Of 13 people with confirmed cases in Oregon, 11 sought care at a Portland-area ED. The query detected 4 of these, for a sensitivity of 36%. Adding the complaint “abdominal pain” to the ESSENCE query would have detected 5 additional confirmed cases but would have added 10 093 medical records to review. Had we followed up with patients in real time, 2 of these infections would have been detected 1 or 2 days earlier (actual timeliness) by ESSENCE than by reviewing clinical laboratory reports; all 4 could have been detected 3 or 4 days earlier (hypothetical timeliness) if the ESSENCE query had been performed the day after patients presented to the ED.

Discussion

During a STEC O26 outbreak in Oregon, we detected 4 of 13 confirmed and 5 suspected cases by using ED syndromic surveillance data. However, none of the suspected cases were confirmed by stool culture, and the confirmed cases were already known to investigators by the time that the data were being analyzed. Had stool cultures been performed on the suspected cases (and if results were positive), using syndromic surveillance data for case finding could have increased the confirmed case count in Oregon by more than one-third.

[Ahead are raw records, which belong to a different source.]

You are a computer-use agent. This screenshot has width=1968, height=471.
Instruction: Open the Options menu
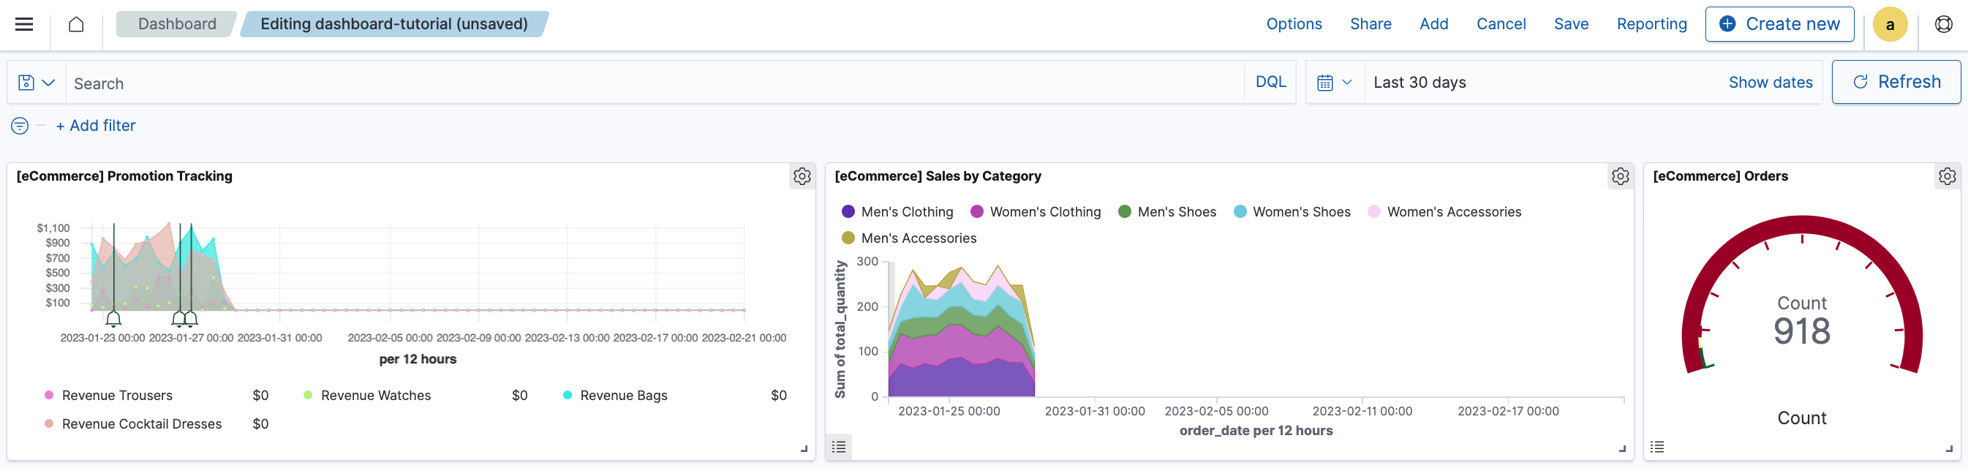click(x=1293, y=24)
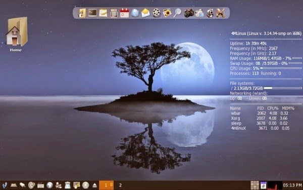Click the CPU usage graph in tray
303x190 pixels.
tap(275, 185)
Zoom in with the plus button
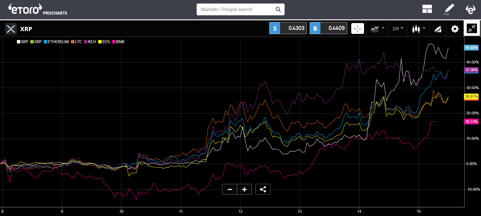The image size is (481, 216). pos(244,189)
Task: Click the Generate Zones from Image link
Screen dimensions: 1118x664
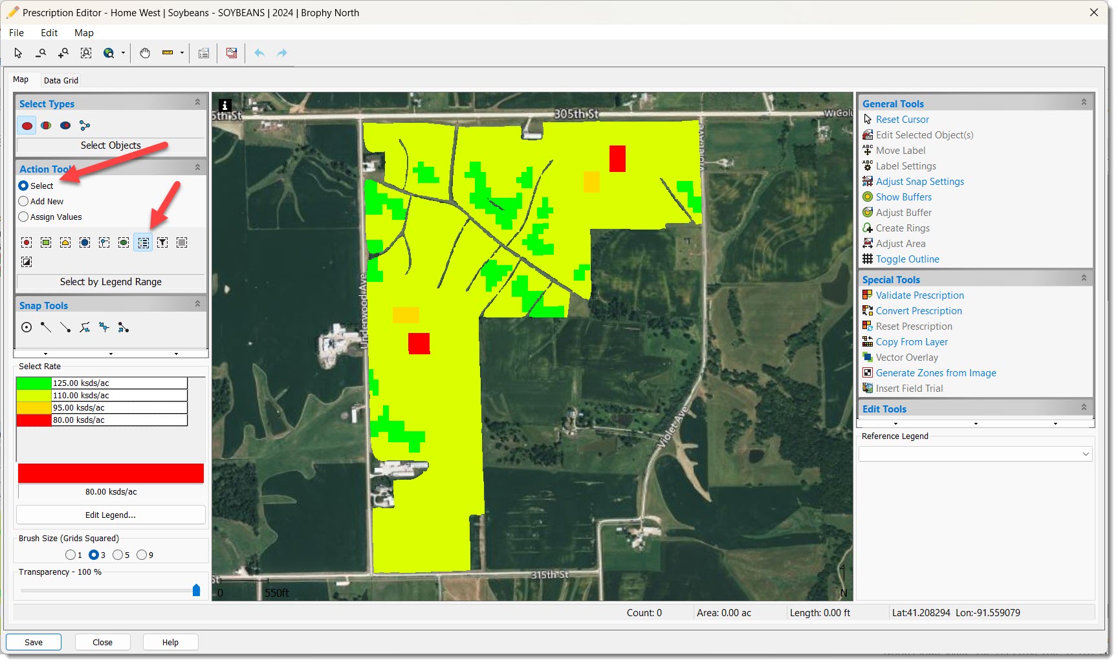Action: pyautogui.click(x=936, y=373)
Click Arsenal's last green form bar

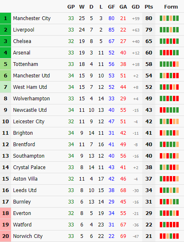[x=177, y=53]
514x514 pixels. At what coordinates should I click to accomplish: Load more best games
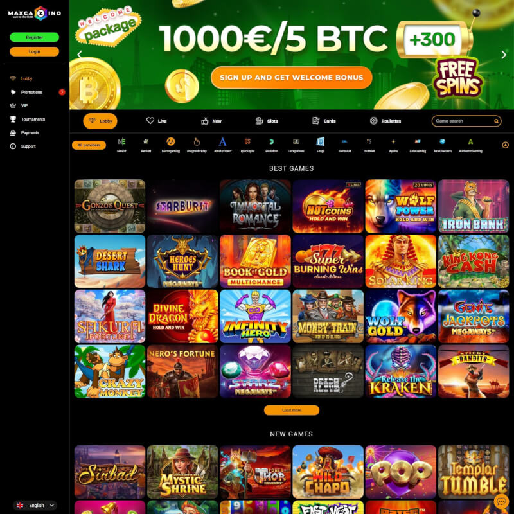pyautogui.click(x=292, y=410)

This strategy has been reported elsewhere812; however, our study is only the second to report case finding with syndromic surveillance data during a foodborne outbreak.10

Sensitivity for detecting confirmed cases was low, but increasing sensitivity would have necessitated the review of thousands of additional charts, rendering this strategy untenable. The improvement in actual timeliness was small, but examining ED syndromic surveillance data frequently during an outbreak and promptly following up on suspected cases could improve the timeliness of case detection.

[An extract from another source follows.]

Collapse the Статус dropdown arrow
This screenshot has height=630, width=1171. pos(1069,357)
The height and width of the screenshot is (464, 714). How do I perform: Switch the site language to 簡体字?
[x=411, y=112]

This study had several limitations. First, we did not immediately contact people who were identified through syndromic surveillance data, because we needed health system permission before linking data sources and because reviewing charts was time-consuming. Therefore, by the time that we interviewed people identified by the syndromic surveillance data, those with STEC-positive stool cultures had already been identified by clinical laboratories reporting to local health departments, and suspected cases were unlikely to have positive stool culture results. Although 3 people with suspected cases dined at the implicated restaurant >1 week before the first confirmed case, given the low prevalence of dining at the restaurant among people with non–outbreak-associated STEC cases, we believe that these cases were related to this outbreak. Additionally, we tested our strategy on a single foodborne outbreak; as such, our results may not be generalizable to other outbreaks.

Syndromic surveillance data can potentially supplement case finding during foodborne outbreaks. Situations in which they might prove particularly useful include outbreaks in which identifying all cases is imperative (eg, Ebola), for a disease with pathognomonic symptoms (eg, acute viral hepatitis), or when information on nonreportable diseases is sought. We offer 3 recommendations to increase the feasibility of this strategy. First, when using syndromic surveillance data for case finding, we recommend designing a query that strikes a balance between sensitivity and work burden. Second, because chart review is time intensive, we recommend using charts only to obtain telephone numbers and then interviewing all identified patients; a data use agreement that a priori permits linkage to medical records for outbreak investigations can facilitate this work. Third, to be an effective case-finding strategy, all steps, including collecting specimens, should be performed in real time.

Footnotes

Authors’ Note: The findings and conclusions in this article are those of the authors and do not necessarily represent the official position of the Centers for Disease Control and Prevention or the Oregon Health Authority.

Declaration of Conflicting Interests: The authors declared no potential conflicts of interest with respect to the research, authorship, and/or publication of this article.

Funding: The authors received no financial support for the research, authorship, and/or publication of this article.